Simples épouses pour le Larousse et « immodestes » pour la toile, les femmes qui font valoir leurs compétences et un titre ne sont pas toujours bien vues par leurs pairs.

« Mademoiselle », « la petite dame » ou « ma jolie » ne sont qu’un maigre échantillon de tous les appellations qu’une femme se voit attribuer tout au long de sa vie, la grande majeure partie du temps, sans qu’elle ne l’ait demandé. Pourtant, de véritables titres, gagnés à la sueur de son front, elle en a parfois. « Docteur » par exemple, après avoir bouclé une thèse de plusieurs années, gagné le respect de son milieu et être devenue une experte de son sujet. Dans ces cas-là pourtant, étrangement, sa distinction n’est parfois pas reconnue par ceux qui l'entourent. Un syndrome suffisamment courant pour être devenu un hashtag tendance.

Sur Twitter, le #ImmodestWomen est de retour, après plusieurs incursions sur le réseau social ces dernières années — preuve que le problème de la reconnaissance des femmes et de leurs compétences n’est toujours pas réglé. L’une d’entre elles expliquait déjà en 2018, sans fards : « Mon titre est Docteur Fern Riddell, pas Madame ou Mademoiselle Riddel. Je le porte parce que je suis une experte, et que ma vie et ma carrière consistent à incarner cette experte de toutes les manières possibles. J’ai travaillé dur pour obtenir cette autorité et je ne la laisserai à personne d’autre ». Le comble étant que si le hashtag est réapparu aujourd’hui, c’est parce que des femmes mentionnant « Dr » dans leur biographie ont été reprises pour « manque de modestie »…

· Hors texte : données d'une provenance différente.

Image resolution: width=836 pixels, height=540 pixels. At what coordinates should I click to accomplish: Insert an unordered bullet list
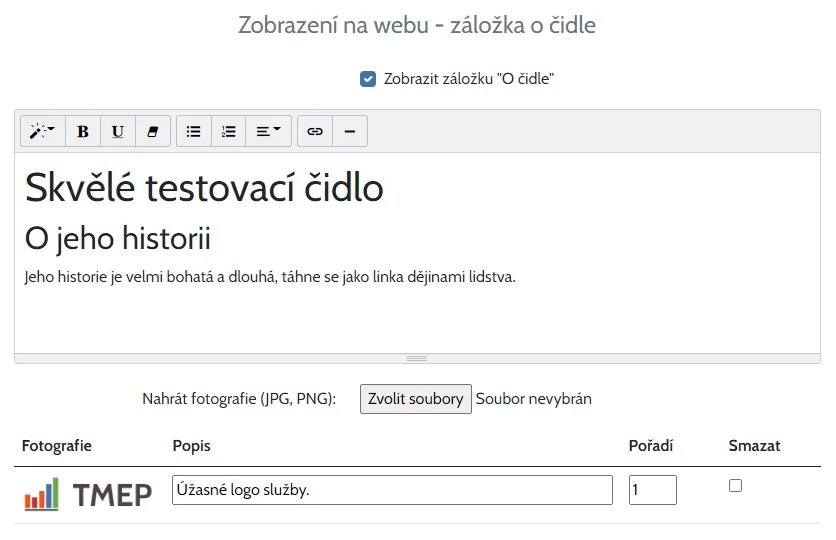[x=194, y=131]
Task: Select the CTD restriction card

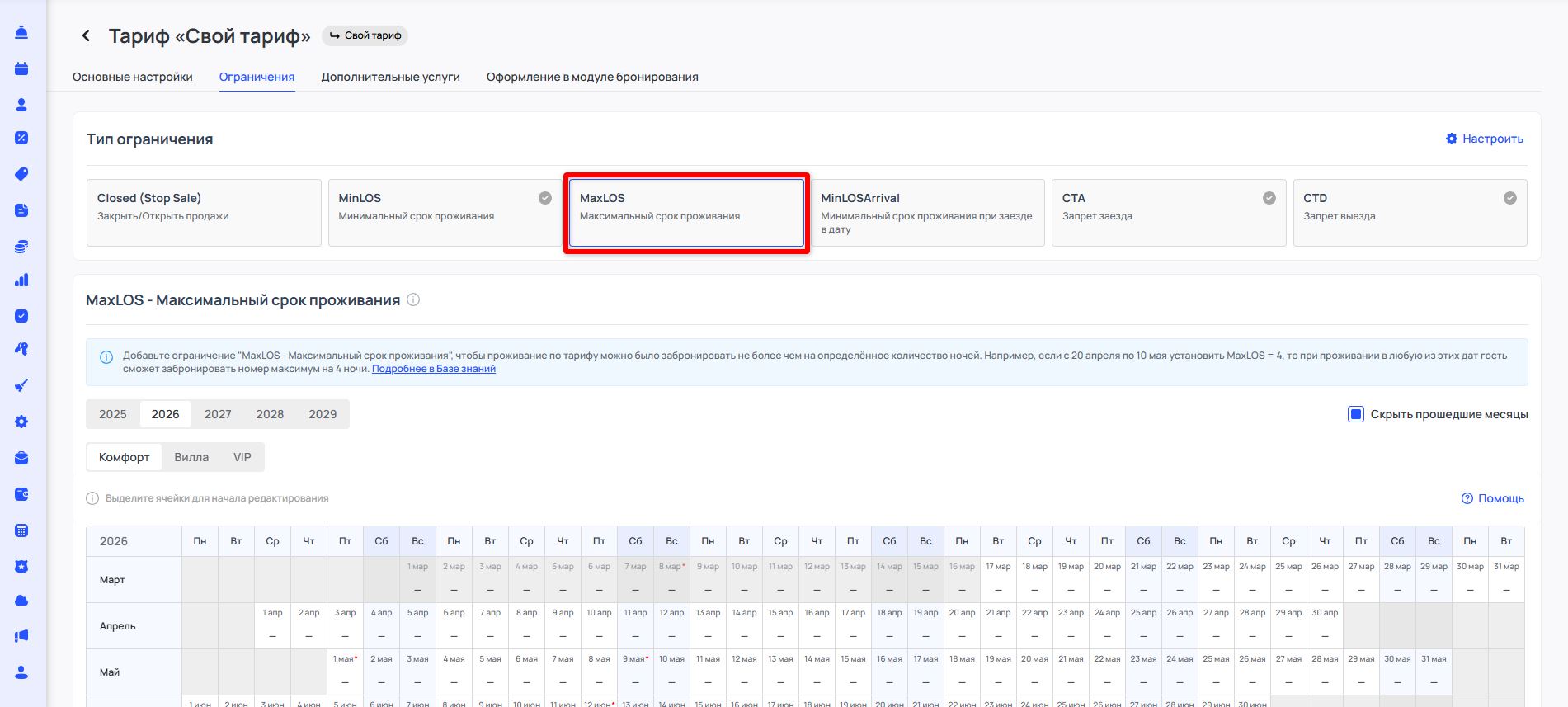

« La femme d’un boulanger »

Cette déconsidération pourrait n’être le fait que de quelques individus, si elle n’était pas en réalité ancrée dans notre système, à commencer par celui défini par les dictionnaires. C’est ce qu’a récemment rappelé une internaute, Diane Moinet, après avoir découvert certaines descriptions du Larousse en ligne. On apprend ainsi que « présidente », nom féminin, est la « femme d’un président ». La boulangère, elle, est la « femme d’un boulanger, qui travaille à la boutique ». Cerise sur le gâteau, si un guerrier est une « personne qui fait la guerre », une guerrière est quant à elle, au choix, une « jeune fille, jeune femme qui revendique avec agressivité et violence sa place dans la société » ou une « militante infatigable de la condition féminine ». Si la page définissant le terme « présidente » a été supprimée depuis, « il reste encore beaucoup de définitions inadmissibles en 2020 », estime Diane Moinet.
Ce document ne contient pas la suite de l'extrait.